O Sobrevivente resenha crítica do filme 2025 Flixlândia

[CRÍTICA] ‘O Sobrevivente’: a versão que Stephen King finalmente abraça

Foto: Paramount Pictures / Divulgação
Compartilhe

A nova adaptação de “O Sobrevivente” (2025), que estreia nesta quinta-feira (20) nos cinemas, chega aos cinemas carregando a expectativa de finalmente fazer jus ao livro de Stephen King — algo que a versão de 1987, estrelada por Arnold Schwarzenegger, não conseguiu, a ponto de o autor rejeitar ter seu nome associado ao projeto. Desta vez, porém, a recepção do escrito parece bem diferente, alimentando a curiosidade do público e reacendendo o interesse pela história que mistura distopia, violência televisiva e crítica social.

O filme se apresenta como uma obra inquieta, que combina ação de alto nível com reflexões sobre poder, mídia e espetáculo.
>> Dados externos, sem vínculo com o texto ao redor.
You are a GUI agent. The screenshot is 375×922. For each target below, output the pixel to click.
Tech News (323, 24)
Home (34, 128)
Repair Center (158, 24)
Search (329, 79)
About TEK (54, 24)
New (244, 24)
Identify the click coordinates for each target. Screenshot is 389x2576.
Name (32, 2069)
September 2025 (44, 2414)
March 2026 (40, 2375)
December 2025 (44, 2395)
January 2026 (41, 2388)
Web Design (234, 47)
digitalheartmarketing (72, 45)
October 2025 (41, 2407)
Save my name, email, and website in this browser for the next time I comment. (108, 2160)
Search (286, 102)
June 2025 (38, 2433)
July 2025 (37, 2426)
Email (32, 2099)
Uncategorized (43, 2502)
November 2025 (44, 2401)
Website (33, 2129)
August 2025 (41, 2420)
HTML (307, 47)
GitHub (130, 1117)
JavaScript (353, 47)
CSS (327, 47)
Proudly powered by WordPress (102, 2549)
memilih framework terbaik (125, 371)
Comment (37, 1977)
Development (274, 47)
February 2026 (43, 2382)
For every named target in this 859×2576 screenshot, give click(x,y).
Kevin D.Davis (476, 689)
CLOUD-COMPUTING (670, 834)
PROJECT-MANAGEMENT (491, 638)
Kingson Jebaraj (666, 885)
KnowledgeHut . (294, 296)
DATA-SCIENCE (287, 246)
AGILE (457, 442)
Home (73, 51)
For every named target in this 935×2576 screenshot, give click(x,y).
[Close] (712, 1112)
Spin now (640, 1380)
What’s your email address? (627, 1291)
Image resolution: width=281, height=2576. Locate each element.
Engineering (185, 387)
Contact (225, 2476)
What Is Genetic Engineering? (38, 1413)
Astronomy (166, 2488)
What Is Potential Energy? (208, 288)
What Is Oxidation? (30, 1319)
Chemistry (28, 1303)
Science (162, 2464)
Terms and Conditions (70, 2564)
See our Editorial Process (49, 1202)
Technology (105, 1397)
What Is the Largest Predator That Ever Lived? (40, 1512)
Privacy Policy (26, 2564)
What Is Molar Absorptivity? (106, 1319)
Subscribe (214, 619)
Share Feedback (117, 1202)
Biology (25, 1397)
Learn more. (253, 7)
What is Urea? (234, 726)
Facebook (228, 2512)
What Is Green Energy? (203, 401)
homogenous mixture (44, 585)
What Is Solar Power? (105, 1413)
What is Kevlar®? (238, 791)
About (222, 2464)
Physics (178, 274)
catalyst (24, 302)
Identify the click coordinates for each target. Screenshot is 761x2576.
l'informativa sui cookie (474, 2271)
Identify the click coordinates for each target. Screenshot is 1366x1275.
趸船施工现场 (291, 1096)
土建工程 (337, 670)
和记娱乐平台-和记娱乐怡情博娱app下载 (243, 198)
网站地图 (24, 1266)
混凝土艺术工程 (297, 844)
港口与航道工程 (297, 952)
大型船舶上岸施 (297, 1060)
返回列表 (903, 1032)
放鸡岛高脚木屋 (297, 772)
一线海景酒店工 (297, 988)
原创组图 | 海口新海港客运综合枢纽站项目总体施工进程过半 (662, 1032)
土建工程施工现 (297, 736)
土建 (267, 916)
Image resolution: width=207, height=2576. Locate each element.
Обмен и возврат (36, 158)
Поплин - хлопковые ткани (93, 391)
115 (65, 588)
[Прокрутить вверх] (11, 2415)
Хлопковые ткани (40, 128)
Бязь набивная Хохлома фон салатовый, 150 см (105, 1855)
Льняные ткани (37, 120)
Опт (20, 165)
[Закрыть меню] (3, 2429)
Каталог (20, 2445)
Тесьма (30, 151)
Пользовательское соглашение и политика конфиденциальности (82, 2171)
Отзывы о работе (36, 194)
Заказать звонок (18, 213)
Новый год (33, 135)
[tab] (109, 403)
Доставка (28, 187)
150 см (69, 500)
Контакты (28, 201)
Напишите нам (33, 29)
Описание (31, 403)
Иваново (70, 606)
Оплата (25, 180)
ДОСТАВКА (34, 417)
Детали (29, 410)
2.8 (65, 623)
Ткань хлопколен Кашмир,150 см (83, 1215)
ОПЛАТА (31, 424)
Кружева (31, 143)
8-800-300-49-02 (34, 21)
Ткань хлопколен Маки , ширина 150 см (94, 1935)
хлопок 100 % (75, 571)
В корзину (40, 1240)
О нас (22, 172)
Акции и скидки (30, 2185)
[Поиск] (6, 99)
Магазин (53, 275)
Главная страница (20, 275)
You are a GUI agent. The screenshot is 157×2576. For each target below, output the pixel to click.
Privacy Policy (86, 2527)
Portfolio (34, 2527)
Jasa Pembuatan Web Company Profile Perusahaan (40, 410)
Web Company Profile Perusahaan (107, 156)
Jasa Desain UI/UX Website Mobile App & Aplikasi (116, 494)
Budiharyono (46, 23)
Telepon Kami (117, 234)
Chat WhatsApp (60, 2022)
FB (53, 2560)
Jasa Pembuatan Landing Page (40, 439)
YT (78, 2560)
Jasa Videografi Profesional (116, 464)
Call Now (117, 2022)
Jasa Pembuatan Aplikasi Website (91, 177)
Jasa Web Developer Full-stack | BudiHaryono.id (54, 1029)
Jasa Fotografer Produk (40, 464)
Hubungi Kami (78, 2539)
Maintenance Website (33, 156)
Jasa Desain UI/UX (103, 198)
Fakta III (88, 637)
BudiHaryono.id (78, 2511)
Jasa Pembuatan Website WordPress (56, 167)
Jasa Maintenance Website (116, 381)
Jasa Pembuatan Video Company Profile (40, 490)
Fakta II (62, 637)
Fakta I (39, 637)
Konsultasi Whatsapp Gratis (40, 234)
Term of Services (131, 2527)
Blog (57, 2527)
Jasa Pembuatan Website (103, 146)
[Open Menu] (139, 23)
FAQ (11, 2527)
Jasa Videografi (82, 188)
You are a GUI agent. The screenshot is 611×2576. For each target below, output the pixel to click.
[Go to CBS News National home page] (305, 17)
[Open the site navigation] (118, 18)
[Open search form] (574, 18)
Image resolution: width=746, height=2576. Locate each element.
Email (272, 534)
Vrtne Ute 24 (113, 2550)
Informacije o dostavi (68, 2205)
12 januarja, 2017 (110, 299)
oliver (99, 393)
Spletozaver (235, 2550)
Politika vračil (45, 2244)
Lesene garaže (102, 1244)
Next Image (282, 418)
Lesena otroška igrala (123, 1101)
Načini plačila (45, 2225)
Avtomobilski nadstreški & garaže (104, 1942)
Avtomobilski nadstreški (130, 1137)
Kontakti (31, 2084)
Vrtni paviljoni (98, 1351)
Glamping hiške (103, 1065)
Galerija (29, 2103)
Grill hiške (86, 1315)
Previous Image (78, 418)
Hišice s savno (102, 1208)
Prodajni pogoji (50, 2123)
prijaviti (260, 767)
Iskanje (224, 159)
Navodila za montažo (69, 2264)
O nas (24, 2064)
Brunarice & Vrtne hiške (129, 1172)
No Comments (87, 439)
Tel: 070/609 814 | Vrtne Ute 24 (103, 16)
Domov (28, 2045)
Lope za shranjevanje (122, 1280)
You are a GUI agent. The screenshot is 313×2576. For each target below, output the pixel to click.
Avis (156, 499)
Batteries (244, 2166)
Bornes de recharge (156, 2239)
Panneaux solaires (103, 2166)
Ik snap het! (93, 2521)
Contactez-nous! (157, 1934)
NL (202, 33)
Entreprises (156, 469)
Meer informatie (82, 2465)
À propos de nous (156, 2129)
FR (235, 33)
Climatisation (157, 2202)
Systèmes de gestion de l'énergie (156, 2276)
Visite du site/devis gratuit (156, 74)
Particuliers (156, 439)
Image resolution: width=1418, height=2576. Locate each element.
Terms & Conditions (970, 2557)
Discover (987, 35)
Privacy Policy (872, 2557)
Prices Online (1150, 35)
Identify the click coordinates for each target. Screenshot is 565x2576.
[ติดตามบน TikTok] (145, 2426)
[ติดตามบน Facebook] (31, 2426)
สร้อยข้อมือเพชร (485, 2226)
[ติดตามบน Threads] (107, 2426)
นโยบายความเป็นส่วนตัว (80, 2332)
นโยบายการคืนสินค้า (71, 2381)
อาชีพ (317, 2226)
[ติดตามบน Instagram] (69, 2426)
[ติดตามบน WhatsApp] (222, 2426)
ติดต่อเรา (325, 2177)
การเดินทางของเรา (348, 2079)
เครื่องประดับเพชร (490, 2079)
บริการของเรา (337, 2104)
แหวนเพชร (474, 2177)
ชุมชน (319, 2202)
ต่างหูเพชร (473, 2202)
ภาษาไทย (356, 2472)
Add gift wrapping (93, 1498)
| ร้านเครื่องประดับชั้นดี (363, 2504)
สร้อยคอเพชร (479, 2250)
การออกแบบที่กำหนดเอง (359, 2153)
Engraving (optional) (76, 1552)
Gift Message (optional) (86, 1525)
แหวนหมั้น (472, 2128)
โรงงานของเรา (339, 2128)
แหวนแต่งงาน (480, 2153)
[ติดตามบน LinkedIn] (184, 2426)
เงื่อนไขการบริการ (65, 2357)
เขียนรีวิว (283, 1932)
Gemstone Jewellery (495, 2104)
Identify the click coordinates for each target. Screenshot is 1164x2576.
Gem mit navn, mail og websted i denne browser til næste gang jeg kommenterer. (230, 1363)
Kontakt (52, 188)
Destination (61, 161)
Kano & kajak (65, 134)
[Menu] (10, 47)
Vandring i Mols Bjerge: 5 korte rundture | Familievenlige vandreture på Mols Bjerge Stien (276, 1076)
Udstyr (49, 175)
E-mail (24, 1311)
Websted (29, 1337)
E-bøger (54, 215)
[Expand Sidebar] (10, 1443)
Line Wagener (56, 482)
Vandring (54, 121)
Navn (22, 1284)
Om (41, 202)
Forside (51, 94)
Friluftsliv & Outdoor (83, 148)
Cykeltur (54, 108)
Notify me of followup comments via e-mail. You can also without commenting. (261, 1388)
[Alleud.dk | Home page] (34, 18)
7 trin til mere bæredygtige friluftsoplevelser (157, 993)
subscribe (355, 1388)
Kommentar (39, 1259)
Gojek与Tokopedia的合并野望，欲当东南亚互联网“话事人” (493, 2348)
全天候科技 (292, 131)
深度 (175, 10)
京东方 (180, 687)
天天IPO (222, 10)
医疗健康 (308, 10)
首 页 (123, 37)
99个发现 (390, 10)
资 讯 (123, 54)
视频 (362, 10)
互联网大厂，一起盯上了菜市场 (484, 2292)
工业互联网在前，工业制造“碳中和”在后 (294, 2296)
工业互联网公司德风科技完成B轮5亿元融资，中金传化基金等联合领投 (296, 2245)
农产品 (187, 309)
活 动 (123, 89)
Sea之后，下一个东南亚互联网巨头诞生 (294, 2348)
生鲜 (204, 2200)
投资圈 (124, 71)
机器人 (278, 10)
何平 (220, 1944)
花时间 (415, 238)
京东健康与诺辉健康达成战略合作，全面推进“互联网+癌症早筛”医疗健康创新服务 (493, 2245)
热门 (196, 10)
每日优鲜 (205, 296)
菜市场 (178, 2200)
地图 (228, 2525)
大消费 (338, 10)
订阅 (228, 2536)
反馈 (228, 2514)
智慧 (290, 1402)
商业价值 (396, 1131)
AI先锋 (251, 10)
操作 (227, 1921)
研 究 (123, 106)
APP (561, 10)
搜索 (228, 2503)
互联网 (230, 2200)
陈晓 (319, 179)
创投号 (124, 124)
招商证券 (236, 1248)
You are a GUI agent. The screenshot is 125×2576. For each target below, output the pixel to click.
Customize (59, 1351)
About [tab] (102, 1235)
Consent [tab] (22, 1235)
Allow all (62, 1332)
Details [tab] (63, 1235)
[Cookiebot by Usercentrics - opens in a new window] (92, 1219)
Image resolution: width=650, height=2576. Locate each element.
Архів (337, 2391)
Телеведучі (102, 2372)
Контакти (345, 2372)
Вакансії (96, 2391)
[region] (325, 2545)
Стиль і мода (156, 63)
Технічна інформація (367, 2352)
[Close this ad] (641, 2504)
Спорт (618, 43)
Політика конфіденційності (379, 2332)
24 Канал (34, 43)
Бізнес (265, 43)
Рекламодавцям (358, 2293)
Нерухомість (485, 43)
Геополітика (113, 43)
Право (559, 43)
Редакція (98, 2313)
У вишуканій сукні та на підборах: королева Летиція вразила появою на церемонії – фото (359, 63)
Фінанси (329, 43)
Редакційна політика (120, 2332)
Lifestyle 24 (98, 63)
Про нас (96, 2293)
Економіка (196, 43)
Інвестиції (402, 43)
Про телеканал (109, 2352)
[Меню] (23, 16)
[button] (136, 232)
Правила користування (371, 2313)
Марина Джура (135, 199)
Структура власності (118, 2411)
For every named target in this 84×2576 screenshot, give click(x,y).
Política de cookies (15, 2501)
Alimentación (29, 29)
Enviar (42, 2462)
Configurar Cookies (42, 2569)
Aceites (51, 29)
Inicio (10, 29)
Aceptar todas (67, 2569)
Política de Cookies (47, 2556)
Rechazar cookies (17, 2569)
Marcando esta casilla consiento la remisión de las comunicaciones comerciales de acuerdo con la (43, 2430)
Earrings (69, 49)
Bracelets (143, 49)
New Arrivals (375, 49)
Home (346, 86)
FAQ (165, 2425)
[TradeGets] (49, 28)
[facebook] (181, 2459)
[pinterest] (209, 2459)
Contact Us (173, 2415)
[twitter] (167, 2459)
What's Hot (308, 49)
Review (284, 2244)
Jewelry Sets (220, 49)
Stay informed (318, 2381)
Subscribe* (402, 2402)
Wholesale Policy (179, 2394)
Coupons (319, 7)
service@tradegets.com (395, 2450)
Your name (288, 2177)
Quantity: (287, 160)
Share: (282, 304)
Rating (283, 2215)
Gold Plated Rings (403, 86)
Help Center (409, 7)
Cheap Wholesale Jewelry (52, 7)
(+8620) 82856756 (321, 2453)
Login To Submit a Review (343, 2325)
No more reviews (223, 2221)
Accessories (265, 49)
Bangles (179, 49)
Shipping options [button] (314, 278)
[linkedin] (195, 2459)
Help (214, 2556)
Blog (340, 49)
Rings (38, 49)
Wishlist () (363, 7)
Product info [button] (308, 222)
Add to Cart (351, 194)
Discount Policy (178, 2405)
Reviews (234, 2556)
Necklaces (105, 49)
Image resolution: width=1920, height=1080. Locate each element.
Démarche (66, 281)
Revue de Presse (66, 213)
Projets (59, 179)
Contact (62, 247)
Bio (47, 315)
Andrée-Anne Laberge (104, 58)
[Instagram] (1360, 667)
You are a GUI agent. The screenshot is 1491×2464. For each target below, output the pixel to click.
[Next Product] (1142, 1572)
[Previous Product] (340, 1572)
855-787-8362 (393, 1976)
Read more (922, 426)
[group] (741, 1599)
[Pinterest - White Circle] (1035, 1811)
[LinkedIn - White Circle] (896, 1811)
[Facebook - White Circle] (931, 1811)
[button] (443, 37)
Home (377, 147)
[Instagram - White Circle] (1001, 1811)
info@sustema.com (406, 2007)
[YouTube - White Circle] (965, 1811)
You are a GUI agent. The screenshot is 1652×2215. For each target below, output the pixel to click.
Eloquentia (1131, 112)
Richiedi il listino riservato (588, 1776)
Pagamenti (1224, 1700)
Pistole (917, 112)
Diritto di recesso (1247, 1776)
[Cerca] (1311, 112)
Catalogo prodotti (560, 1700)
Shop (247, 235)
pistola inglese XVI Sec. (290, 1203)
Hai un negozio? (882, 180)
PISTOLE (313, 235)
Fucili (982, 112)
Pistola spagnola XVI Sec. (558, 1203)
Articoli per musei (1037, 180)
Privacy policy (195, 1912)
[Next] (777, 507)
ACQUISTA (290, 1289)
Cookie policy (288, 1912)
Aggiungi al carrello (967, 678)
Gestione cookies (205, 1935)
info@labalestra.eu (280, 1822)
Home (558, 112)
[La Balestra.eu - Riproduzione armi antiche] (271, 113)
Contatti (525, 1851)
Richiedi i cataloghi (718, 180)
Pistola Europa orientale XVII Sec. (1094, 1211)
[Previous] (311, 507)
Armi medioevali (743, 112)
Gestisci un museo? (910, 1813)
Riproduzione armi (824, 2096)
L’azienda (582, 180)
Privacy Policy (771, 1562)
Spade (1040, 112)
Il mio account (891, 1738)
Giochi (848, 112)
Logo de início, é possível sentir a ambição da direção em atualizar o material original para um mundo no qual entretenimento e vigilância se entrelaçam com mais intensidade do que nunca.

No entanto, essa tentativa de abraçar muitos temas ao mesmo tempo nem sempre encontra equilíbrio, e isso se torna uma chave importante para entender a experiência completa da obra.

➡️ Frete grátis e rápido na AMAZON! Confira o festival de ofertas e promoções com até 80% OFF para tudo o que você precisa: TVs, celulares, livros, roupas, calçados e muito mais! Economize já com descontos imperdíveis!

Sinopse

Em um futuro distópico dominado pela REDE — uma emissora onipotente que influencia cada aspecto da vida social — acompanhamos Ben Richards, um homem comum que luta para sustentar sua família. Sem recursos para comprar o remédio da filha doente, ele se vê encurralado e decide se inscrever em desafios transmitidos pela emissora, que prometem recompensas financeiras em troca de pequenos testes físicos e psicológicos.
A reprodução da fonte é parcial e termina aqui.